::: Passage shown

Most of his friends and her friends thought it must have been her move. Because come on! don’t we all know *hush- hush*. I had no words as I heard her sobs over the phone.
It is said that we must protect what we love. Do we give up on our parents if for once they fail to choose the best for us? Are we rated handicapped in maths if we fail to solve an algebra question once in the exam? No, there is always a next time. Probably we failed to extend it higher in our lives.
We are too miniature to be a judge of character let alone its composition, nuances and extrapolation to predict the future. This validated right to judge everyone has actually made our lives miserable.
So, when a girl wears skimpy clothes, she might be doing it for attention or she might not be, but she defintely isn’t interested in being molested. When a person chooses a guitar over office meetings in gazebos of a palatial resort, she/he might not really be a good for nothing. Parents are enough to laud or lash you, let the rest take some seats for rest in your upbringing.

::::::
::: Data segment

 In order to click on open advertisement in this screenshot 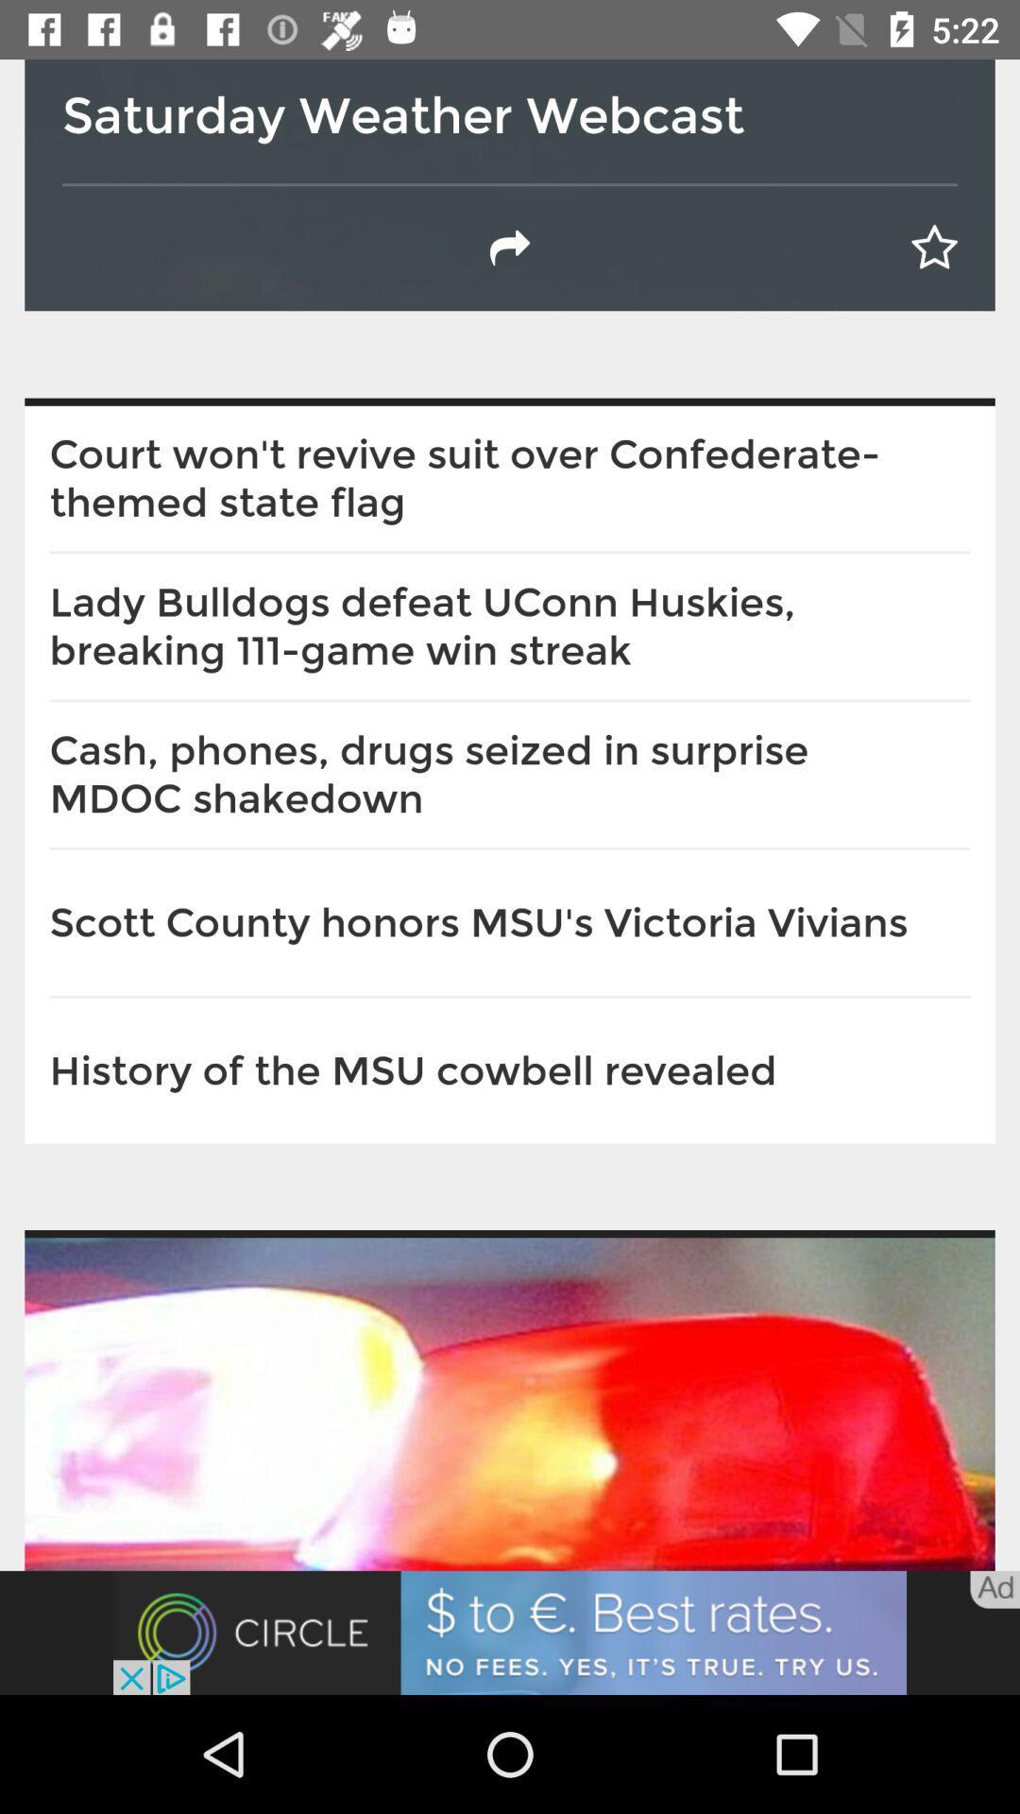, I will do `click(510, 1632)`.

::::::

> [Instructions]:
(1) Decide whether each statement agrees with the essay on judging others. Answer yes or no for each, and quote the deciding words.
(a) The speaker heard her sobs over the phone.
(b) The essay says that failing one algebra question in an exam makes us handicapped in maths.
(c) The essay says we are big enough to judge character.
(2) Write out the part of the essay on judging others that opens with the words containing "Most of his" and closes with "in our lives.", swapping "exam" for "test".
(3) Answer these questions about the essay on judging others:
(a) What did most of his friends and her friends think?
(b) What does the essay say we must protect?
(c) What might a person choose over office meetings in gazebos of a palatial resort?

> [Results for each task]:
(1)
(a) Yes: "I had no words as I heard her sobs over the phone."
(b) No: "No, there is always a next time."
(c) No: "We are too miniature to be a judge of character"

(2)
Most of his friends and her friends thought it must have been her move. Because come on! don’t we all know *hush- hush*. I had no words as I heard her sobs over the phone.
It is said that we must protect what we love. Do we give up on our parents if for once they fail to choose the best for us? Are we rated handicapped in maths if we fail to solve an algebra question once in the test? No, there is always a next time. Probably we failed to extend it higher in our lives.

(3)
(a) They thought it must have been her move.
(b) What we love.
(c) A guitar.